Depuis plusieurs semaines, le régime de Bachar en Syrie, avec l’aide de la Russie, tente de réduire la dernière “poche” d’Idlib.
Français | English
Cette offensive militaire était attendue et constitue le dernier acte paradoxal des accords de dits de Sotchi, sur fond des changements intervenus depuis la défaite militaire de Daech et l’annonce du retrait américain.
Ces accords, conclus avec comme partenaires l’Iran, La Russie, la Turquie, et sans signature explicite du régime de Bachar, instituaient entre autres des zones dites “de désescalade” et de cessez le feu. Ces zones, reprises une à une par le régime, dont les plus connues sont celles d’Alep et de la Ghouta, étaient aux mains de groupes et milices, qui, bien que se réclamant du soulèvement originel contre Bachar, constituent des mouvances djihadistes et combattantes à dynamiques et intérêts propres depuis 2012.
Ces combattants et leurs familles, de zone en zone évacuées ont été repoussés ou acheminés vers cette zone géographique d’Idlib, elle même déjà gérée par des groupes d’opposition syrienne, alliés ou solidaires des factions djihadistes, depuis qu’en 2016 le régime avait repris la ville d’Alep. Cette zone, à 50km de la frontière de Turquie, (région d’Antioche et province de Hatay proche) a toujours constitué une porosité et joué un rôle important dans l’intervention du régime turc dans la guerre syrienne. Daech n’avait pu s’y établir.
En 2017, c’était Jabhat al Nosra, qui s’était allié à d’autres factions, pour créer Hayat Tahrir al Sham (HTS), qui contrôlait avec d’autres cette région d’Idlib. La Turquie était chargée en principe du désarmement de ces groupes dans le cadre des accords. C’était oublier la stratégie du régime turc qui aujourd’hui a recyclé et armé lourdement nombre d’entre eux. Certains furent d’ailleurs envoyés en Libye comme mercenaires récemment.

Consigne 1: Recopiez à l'identique tout le passage de l'article sur Idlib qui va de « Français | English » jusqu'à « propres depuis 2012. » inclus.
L'article sur Idlib et le listing sont deux documents sans lien entre eux.

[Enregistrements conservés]
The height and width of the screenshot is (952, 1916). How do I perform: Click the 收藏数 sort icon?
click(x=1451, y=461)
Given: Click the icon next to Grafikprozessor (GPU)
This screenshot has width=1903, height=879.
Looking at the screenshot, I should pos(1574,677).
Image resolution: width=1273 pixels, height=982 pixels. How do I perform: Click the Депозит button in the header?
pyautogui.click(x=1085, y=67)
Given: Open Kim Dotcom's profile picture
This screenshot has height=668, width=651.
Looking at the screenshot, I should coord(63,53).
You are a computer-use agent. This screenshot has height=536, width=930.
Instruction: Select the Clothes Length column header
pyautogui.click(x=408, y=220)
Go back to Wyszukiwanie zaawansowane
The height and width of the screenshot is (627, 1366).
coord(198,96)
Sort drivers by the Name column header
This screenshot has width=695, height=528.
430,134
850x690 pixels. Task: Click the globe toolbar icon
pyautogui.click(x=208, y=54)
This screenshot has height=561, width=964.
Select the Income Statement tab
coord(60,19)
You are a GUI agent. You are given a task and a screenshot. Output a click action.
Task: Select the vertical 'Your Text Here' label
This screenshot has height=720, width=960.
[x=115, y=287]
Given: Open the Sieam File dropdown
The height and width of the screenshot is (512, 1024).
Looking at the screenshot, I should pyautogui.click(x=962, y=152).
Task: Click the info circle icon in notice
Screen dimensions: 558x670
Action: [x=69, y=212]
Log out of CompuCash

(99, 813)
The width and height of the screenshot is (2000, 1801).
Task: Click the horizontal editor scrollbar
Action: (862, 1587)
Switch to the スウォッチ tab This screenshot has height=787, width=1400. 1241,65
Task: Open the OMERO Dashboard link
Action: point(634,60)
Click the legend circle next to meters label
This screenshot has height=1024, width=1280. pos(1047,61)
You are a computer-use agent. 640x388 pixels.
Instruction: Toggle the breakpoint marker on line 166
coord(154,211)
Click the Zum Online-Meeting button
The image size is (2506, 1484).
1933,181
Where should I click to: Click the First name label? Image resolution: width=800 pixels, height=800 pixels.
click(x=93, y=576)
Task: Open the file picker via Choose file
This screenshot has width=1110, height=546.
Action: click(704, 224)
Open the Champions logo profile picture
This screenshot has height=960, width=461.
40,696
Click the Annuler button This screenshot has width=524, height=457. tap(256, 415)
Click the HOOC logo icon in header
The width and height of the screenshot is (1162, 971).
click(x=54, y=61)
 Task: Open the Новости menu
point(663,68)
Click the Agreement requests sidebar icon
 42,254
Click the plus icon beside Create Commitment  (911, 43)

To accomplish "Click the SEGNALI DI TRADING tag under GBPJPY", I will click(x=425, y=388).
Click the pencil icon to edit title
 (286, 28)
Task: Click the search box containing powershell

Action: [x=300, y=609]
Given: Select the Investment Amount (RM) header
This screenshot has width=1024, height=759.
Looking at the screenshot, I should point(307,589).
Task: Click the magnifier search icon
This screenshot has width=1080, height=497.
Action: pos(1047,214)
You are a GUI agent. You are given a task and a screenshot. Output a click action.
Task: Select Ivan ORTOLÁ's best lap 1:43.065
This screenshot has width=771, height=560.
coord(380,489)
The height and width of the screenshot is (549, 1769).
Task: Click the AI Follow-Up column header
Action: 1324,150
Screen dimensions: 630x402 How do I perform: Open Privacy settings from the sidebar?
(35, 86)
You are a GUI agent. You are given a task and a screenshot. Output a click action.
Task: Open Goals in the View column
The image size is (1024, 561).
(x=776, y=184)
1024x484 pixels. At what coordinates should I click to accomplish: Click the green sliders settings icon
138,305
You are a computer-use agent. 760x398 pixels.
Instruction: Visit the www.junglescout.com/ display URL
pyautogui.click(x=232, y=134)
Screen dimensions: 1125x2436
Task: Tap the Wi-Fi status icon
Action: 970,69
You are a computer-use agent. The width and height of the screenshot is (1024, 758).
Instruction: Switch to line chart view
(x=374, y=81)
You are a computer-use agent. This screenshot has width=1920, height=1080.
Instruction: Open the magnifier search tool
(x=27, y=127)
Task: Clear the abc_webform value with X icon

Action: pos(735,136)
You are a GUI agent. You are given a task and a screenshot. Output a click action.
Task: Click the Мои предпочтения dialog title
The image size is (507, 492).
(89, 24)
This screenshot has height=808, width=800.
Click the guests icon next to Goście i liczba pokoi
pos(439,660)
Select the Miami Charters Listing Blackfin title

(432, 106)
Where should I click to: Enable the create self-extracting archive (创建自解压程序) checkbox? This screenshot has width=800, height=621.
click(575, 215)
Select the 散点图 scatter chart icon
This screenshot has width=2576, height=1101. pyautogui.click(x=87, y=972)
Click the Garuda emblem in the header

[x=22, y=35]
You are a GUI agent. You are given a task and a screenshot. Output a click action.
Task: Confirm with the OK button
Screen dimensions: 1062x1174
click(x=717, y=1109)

Consigne 2: Veuillez donner uniquement le nombre de lignes du listing qui contiennent la chaîne « pixels », en tenant compte de la casse.

Résultat final 1:
Français | English
Cette offensive militaire était attendue et constitue le dernier acte paradoxal des accords de dits de Sotchi, sur fond des changements intervenus depuis la défaite militaire de Daech et l’annonce du retrait américain.
Ces accords, conclus avec comme partenaires l’Iran, La Russie, la Turquie, et sans signature explicite du régime de Bachar, instituaient entre autres des zones dites “de désescalade” et de cessez le feu. Ces zones, reprises une à une par le régime, dont les plus connues sont celles d’Alep et de la Ghouta, étaient aux mains de groupes et milices, qui, bien que se réclamant du soulèvement originel contre Bachar, constituent des mouvances djihadistes et combattantes à dynamiques et intérêts propres depuis 2012.

Résultat final 2: 6